Fourth: Censoring yourself. Why? Seriously, if you have the need to censor something as mild as "hell", don't even bother using it.

Now, I understand that this is probably your first experience with writing, and am probably wondering what you did to deserve this kind of treatment. Believe it or not, I'm being lenient. You just have to learn something: you can't put out a badly planned story that absolutely reeks of wish fulfillment and expect it to be well received.

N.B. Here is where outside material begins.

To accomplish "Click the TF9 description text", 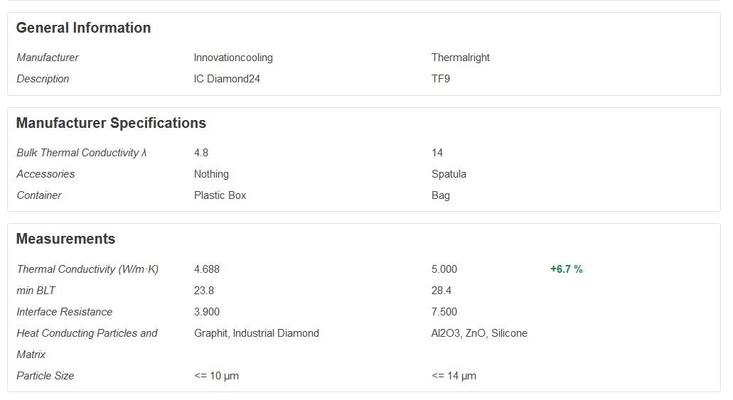I will click(x=441, y=79).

My advice to you is simply this: if you want to learn to be a good writer, you need to read. I mean a lot. Don't just limit yourself to one genre, either. Read comedy, suspense, fantasy, SF, horror... anything and everything that piques your interest. That's what I did before I started writing, and it worked pretty damn well, if I do say so myself.

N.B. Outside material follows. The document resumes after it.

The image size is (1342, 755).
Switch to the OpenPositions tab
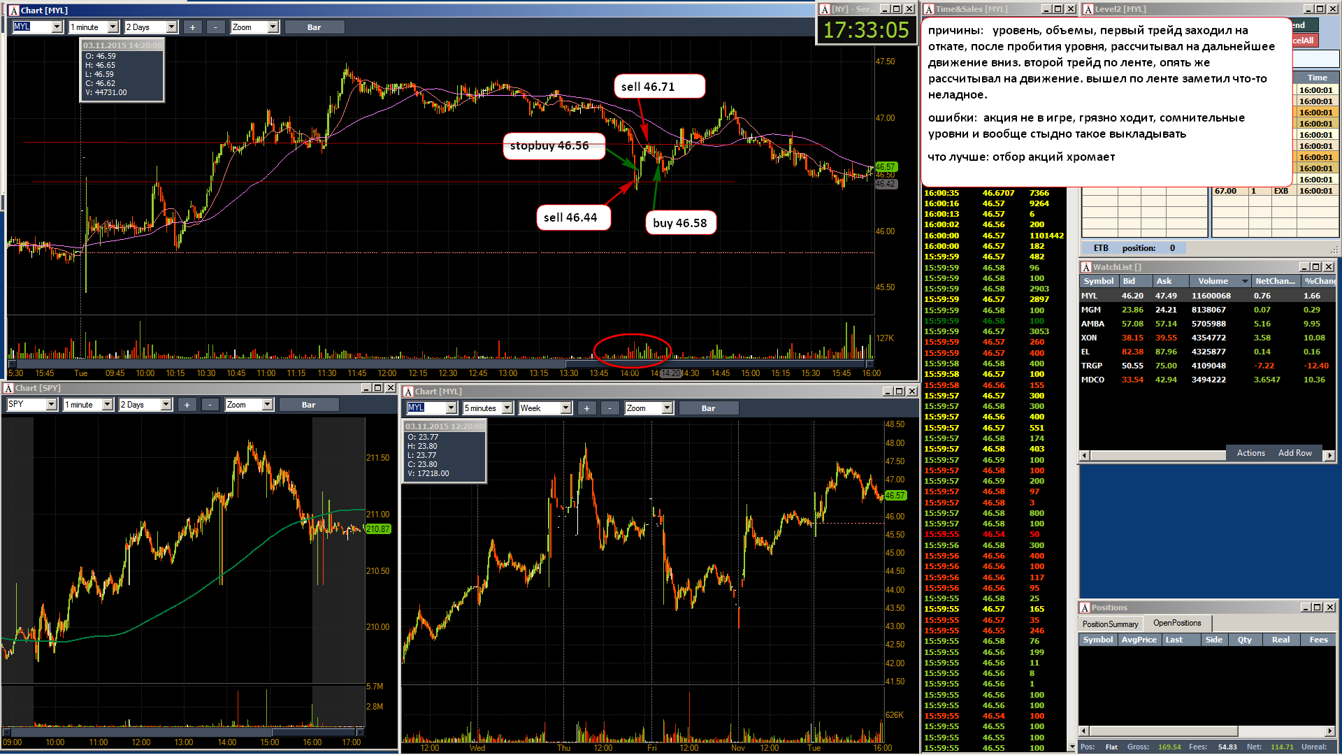click(1177, 623)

Listen, bud. I'ma give you some advice. I am thirteen myself -- beginning of the school year, in fact -- and I will tell you a secret: NEVER USE YOUR AGE AS AN EXCUSE FOR WRITING PROBLEMS. It's one thing, say, you use it to explain why you wouldn't be able to write for a while, but it's quite another when used in this instance. People are always going to judge you more harshly because of it.

I'm going to give you some suggestions...
Thing the first: keep writing. Practice practice practice. You can become a good author if you're willing to accept being a bad one for a while. It's a process we ALL go through.
Thing the second: when people correct your grammar in story, go edit it to fix it as they recommend. This is practice in good grammar.
Thing the third: one of the advantages of writing is the chance to explore a perspective other than your own. Maybe re-write the story, except telling it from Twilight's perspective. This gives you an excuse to do detailed descriptions, as it would be her first time encountering many things.
Which helps with thing the fourth: you can get away with nudity in an "everyone" rating so long as you're clever with camera angles to not show it directly. Heck, Twilight might not understand why the bipeds are wearing clothing, which could set up some funny moments as she wonders why everyone is staring at her. Remember, she isn't Rarity.

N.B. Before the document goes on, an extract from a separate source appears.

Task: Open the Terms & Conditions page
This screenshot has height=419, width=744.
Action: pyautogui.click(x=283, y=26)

I agree with Metboy, keep writing. Remember the first time you rode a bike? remember how hard it was to cycle without side wheels? well see it like that, just keep practicing and eventually you will learn it and get the hang of it. as for the story, It isn't too bad it could be alot worse ^^

1573234

This is a joke right?.... if you're serious I'm sorry in my country we learn how to ride them when we are like 4-5 years old. Well see it as CoD or BattleField or Halo, at first you suck but later on you get better ^^

It's not so bad, I've definately read worse. Keep writing, fix the grammar a bit, and it could be a pretty good story. :twilightsmile:

1573292 Do you really use that on effectively every story you read, no matter what you think of it?

1573287
Like when you first play WoW when you don't know what the various stats do, so have no idea which of the offered quest rewards is best for you, but you chose one that looks nice, and play/enjoy the game. You stumble your way along learning how to do things better. For a lot of the dungeon/raid bosses you need to learn how the fight works. Sometimes you learn the big 'don't's for fights by making mistakes, and sometimes even causing party wipes. Extending the simile, watching videos of boss battles with commentaries on what different roles do is like reading stuff by other authors.
Clearly you enjoy writing on some level, or you wouldn't have posted this story. That puts you ahead of where I was when I was 13 years old and hated writing. Keep writing, keep finding ways to improve.
Just KEEP WRITING!
Seriously, the ability to communicate clearly in text is mad useful as an adult; time you spend writing for fun is not wasted.

I would consider everypony in the mane 6 to be either 18 or 19, Twilight I would probably go for 18

Just Stop this story right here. Sorry but no plot. Where does it lead? And NEVER use your self in stories, base the character around you but never yourself.